The DOD issued new guidance on Sept. 1 aimed at supporting President Donald Trump’s 2017 executive order on freedom of speech and religion. That is, military members’ expression of their religious beliefs – or even their lack thereof – must be protected and cannot be silenced by others claiming that expression of religion is unconstitutional.
This seems to have hit a nerve for Mikey Weinstein, founder of the Military Religious Freedom Foundation, which seeks to stamp out expressions of Christianity in the military on just these grounds.
Weinstein reacted with fury, using words like “ignoble,” “reprehensible,” “uber-conservative,” “sick,” “tortured,” and “preposterous.”
As reported by christianitydaily.com, MRFF Founder Mikey Weinstein wrote, “In recent years, this 1993 Act has become the go-to law for fundamentalist Christian legal organizations in their ignoble and wholly reprehensible defense of completely unconstitutional promotions of uber-conservative Christianity in the United States armed forces. This law is the sick epitome of the right-wing Christians’ tortured view of the First Amendment’s religion clauses as creating only a one-way wall – in other words, that that the ‘Free Exercise’ clause of the First Amendment is THE only religion clause that matters, and that the other direction of the wall, the ‘No Establishment’ clause, simply doesn’t even exist. Such a preposterous position is utterly bereft of any semblance of Constitutional legality and allowance.”

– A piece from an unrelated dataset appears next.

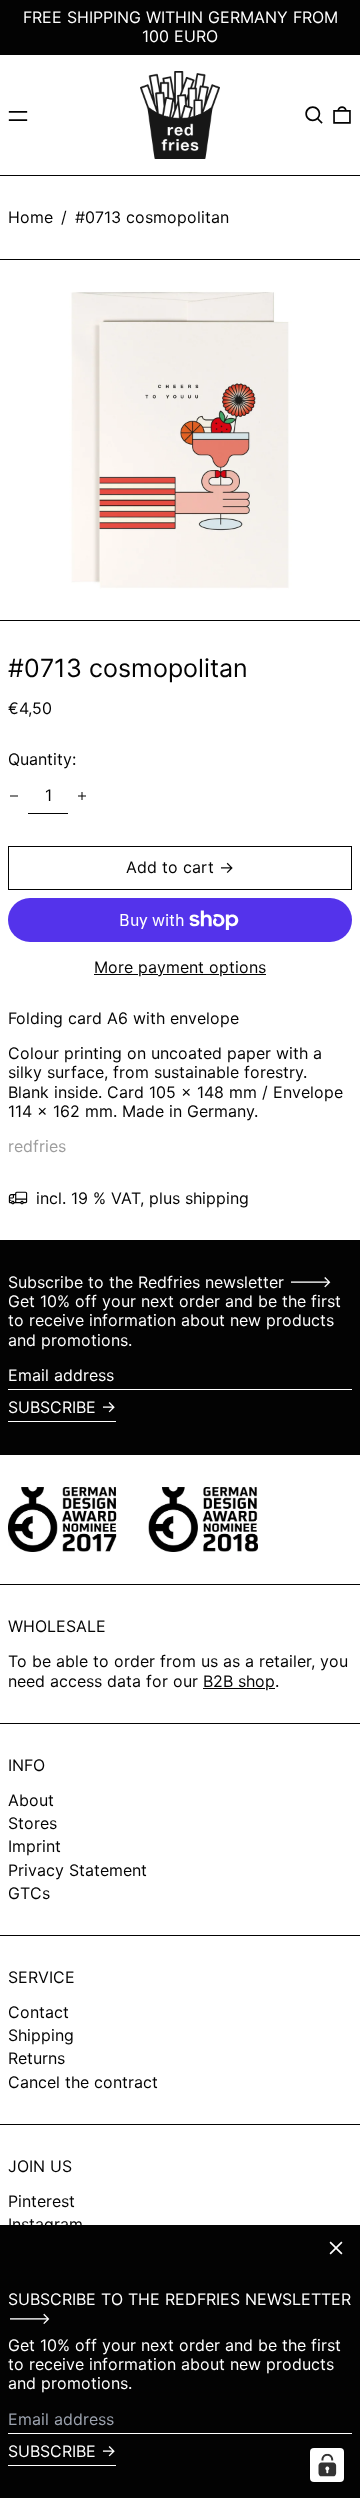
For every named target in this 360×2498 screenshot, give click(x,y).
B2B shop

The guidance, Instruction 1300.17, established “DoD policy in furtherance of the Free Exercise Clause of the First Amendment” and the Religious Freedom Restoration Act. The policy would require Defense Department officials to “oversee the development and provision of education and training on the policies and procedures pertaining to the accommodation of religious practices of Service members” for higher ranking officers.

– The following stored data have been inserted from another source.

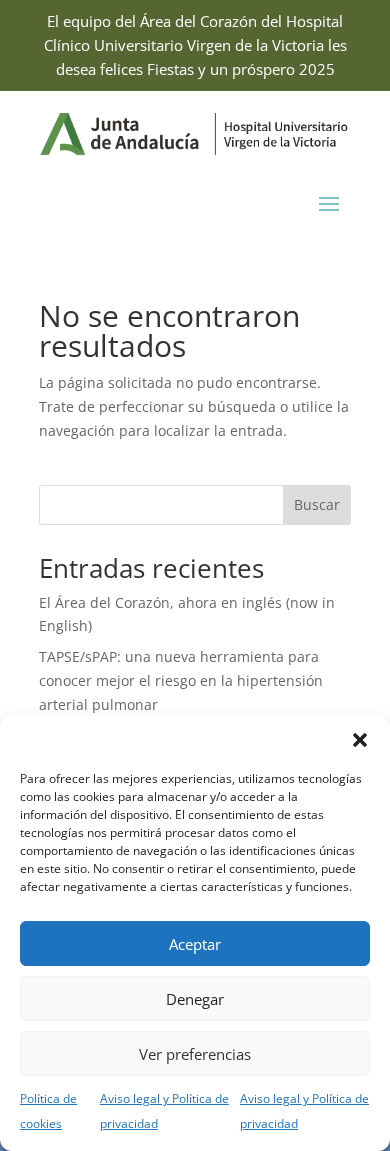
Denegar (195, 999)
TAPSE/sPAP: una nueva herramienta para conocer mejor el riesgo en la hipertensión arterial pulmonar (181, 680)
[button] (360, 740)
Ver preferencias (195, 1054)
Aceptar (195, 944)
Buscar (317, 504)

Essentially, the directive would allow that “Service members have the right to observe the tenets of their religion or to observe no religion at all.” Additionally, it would prohibit service members from requiring chaplains to “perform any rite, ritual, or ceremony that is contrary to the conscience, moral principles, or religious beliefs of the chaplain.” The document also outlines the responsibilities of DoD officials in assuring that guidances are followed.